Days after the Oklahoma Attorney General filed a motion to reevaluate the competency of Ricky Ray Malone to push forward his execution for the 2003 execution-style killing of a state trooper, his lawyer filed an objection in the Comanche County District Court.
On Wednesday, Malone’s lawyer, Robert S. Jackson, of Oklahoma City, filed the objection in Comanche County District Court. In it, he argues that after Malone was found incompetent in October 2017 and sent to the Oklahoma Forensic Center in Vinita, that his condition remains unchanged, according to a 2022 evaluation by Dr. Satwant Tandon.
Tandon issued a report after the last time the State discussed a competency reevaluation. Following evaluation, he determined Malone’s clinical condition was “essentially unchanged from the time of admission.”
Jackson argues that, “given the State’s declination of seeking a competency evaluation upon receipt of Dr. Tandon’s July 2022 report, it is unclear what precipitates the State’s present haste to obtain an evaluation” … without the presentation of “any new evidence to indicate that there has been a change in Mr. Malone’s competency status,” according to the objection. A more detailed objection is being prepared by Jackson.
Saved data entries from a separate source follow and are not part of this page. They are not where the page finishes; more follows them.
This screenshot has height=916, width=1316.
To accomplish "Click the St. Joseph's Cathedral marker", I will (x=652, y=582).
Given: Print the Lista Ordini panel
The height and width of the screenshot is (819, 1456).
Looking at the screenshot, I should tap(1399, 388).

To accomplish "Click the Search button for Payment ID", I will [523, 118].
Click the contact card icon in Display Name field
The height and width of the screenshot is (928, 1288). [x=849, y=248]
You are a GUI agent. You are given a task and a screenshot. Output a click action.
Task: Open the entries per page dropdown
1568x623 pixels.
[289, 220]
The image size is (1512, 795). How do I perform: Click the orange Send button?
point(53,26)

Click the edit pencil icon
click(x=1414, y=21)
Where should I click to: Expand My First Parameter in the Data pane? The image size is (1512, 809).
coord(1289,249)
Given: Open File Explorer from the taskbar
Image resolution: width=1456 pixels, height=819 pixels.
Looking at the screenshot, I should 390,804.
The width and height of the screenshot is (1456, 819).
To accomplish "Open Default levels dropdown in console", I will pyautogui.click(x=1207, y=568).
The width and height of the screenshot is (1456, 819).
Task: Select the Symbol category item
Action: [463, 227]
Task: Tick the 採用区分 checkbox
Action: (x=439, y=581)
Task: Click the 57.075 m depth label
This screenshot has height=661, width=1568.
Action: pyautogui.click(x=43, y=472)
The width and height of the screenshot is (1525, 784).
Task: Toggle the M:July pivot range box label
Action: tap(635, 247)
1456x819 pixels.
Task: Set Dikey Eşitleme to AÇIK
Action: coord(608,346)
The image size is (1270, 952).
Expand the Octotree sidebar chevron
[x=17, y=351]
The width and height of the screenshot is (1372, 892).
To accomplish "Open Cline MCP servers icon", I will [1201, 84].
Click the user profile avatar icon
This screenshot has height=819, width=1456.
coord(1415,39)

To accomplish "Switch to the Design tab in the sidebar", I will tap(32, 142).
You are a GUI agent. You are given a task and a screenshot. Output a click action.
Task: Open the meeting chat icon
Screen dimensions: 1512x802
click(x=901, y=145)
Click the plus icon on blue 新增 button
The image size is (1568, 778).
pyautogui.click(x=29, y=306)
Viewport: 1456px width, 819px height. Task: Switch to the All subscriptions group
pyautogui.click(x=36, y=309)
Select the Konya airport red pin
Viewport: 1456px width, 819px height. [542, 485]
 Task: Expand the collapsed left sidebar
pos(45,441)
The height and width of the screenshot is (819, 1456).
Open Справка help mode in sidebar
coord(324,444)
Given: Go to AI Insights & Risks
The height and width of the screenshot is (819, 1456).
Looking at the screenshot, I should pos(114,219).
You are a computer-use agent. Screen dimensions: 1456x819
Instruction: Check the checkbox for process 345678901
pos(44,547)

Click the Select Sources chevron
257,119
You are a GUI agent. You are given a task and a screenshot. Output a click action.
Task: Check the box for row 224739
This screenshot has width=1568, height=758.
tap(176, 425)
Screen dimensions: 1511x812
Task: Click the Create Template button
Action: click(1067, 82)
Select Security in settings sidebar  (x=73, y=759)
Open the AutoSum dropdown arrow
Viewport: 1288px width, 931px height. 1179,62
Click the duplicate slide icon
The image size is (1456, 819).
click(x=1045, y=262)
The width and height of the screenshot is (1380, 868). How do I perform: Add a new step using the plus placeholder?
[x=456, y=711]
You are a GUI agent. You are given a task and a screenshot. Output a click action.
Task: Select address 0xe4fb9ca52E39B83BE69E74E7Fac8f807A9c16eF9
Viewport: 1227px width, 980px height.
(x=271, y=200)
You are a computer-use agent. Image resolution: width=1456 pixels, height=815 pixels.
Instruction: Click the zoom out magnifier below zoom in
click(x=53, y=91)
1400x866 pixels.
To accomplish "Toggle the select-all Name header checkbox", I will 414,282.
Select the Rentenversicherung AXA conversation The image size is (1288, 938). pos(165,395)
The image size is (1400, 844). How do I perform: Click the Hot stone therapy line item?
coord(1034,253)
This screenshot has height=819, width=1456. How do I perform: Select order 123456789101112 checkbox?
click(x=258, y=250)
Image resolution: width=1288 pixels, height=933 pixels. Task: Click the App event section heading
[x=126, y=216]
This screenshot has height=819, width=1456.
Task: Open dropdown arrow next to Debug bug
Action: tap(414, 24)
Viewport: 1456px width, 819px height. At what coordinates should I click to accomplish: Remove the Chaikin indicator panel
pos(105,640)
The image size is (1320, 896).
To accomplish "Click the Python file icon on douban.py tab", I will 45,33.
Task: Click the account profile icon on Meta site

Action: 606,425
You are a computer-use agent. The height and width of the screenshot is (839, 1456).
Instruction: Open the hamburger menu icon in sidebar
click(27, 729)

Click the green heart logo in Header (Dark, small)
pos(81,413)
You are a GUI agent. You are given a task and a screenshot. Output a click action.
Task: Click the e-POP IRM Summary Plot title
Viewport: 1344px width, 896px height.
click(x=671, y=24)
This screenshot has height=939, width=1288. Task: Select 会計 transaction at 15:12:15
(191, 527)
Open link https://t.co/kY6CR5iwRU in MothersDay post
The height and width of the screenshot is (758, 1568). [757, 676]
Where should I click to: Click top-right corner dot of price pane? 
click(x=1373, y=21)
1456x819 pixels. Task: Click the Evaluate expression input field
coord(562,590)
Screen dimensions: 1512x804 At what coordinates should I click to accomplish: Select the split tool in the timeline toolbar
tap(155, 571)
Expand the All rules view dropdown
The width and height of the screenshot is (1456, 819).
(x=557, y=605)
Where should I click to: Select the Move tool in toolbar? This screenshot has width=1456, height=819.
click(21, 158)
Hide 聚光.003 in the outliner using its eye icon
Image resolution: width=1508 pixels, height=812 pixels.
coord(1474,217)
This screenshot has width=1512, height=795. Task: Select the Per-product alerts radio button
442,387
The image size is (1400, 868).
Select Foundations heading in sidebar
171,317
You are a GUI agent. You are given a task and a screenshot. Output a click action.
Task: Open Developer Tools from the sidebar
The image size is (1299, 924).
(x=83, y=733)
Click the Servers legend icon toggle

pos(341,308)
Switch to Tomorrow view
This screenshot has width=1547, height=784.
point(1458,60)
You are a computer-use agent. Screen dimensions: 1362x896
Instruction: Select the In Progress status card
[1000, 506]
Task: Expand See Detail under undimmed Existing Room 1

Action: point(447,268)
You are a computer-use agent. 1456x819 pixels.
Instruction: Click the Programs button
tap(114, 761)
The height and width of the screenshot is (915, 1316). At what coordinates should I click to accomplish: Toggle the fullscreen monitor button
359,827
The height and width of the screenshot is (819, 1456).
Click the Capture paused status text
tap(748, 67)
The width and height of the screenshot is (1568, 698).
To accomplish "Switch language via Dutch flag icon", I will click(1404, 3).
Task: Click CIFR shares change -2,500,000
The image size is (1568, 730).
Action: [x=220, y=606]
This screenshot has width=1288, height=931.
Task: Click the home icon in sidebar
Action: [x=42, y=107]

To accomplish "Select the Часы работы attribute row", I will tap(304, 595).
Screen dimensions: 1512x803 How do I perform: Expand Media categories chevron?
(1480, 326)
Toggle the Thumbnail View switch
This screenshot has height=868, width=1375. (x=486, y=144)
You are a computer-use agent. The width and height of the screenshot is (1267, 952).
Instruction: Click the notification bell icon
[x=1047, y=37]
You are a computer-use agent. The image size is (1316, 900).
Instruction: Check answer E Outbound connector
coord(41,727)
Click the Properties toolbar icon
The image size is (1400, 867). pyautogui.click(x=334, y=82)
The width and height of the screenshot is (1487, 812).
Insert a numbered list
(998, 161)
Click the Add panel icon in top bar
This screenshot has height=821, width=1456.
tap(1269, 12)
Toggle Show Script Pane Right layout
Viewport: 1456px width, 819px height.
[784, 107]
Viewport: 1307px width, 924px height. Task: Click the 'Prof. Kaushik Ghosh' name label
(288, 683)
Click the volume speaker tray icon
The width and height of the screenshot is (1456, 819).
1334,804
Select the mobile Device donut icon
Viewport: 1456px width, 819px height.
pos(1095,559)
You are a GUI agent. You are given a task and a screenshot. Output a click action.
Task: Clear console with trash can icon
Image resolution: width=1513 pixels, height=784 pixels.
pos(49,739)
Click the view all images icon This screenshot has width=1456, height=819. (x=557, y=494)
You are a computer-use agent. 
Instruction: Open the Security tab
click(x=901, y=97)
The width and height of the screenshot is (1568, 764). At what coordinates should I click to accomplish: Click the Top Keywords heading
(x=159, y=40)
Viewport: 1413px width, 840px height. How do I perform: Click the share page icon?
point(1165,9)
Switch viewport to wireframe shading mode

No date for a ruling has been docketed.
Attorney General Gentner Drummond’s Dec. 9 motion filing seeks the reevaluation of Malone. He stated afterwards he believed the over 20 years late-Oklahoma Highway Patrol Trooper Nik Green’s family have had to wait for justice is a “travesty.”
Southwest Oklahoma Representatives Trey Caldwell, Daniel Pae, Brad Boles, Toni Hasenbeck, Rande Worthen, Stacy Adams and Jonathan Wilk, R-Goldsby, thanked Drummond for the action.
Malone, now 50, was 29 years old when he committed his crime. A former Duncan firefighter and an employee for Comanche County Memorial Service in 2002 and 2003, Malone had gotten into methamphetamine use and former co-workers said he fetishized firearms.
Events began when Malone had passed out behind the wheel of his sister’s Geo Metro on Boohr Road in Cotton County, on the edge of Devol. He was awakened by Green at 6:30 a.m., Dec. 26, 2003. He’d passed out from taking two painkillers for back pain. In the trunk of the car was an active meth lab. During his trial, he testified he’d not slept due to meth use from Dec. 4 to Dec. 26, 2003.
Green found Malone and when he shined his flashlight on the sleeping man in the driver’s seat, the convicted killer testified “voices in my head” prompted him to struggle with the officer.
The trooper’s dash cam captured the moment a handcuffed Malone wrestled the trooper’s gun away. He fired the fatal bullets after Green, who was lying on the roadway, pleaded for his life.
Malone would be arrested five days later.
On May 19, 2005, a Comanche County jury found Malone guilty of first-degree murder and due to aggravating circumstances and recommended the death penalty.
Former Comanche County District Judge Mark. R. Smith concurred and on June 16, 2004, Malone was ordered to pay for the crime with his life.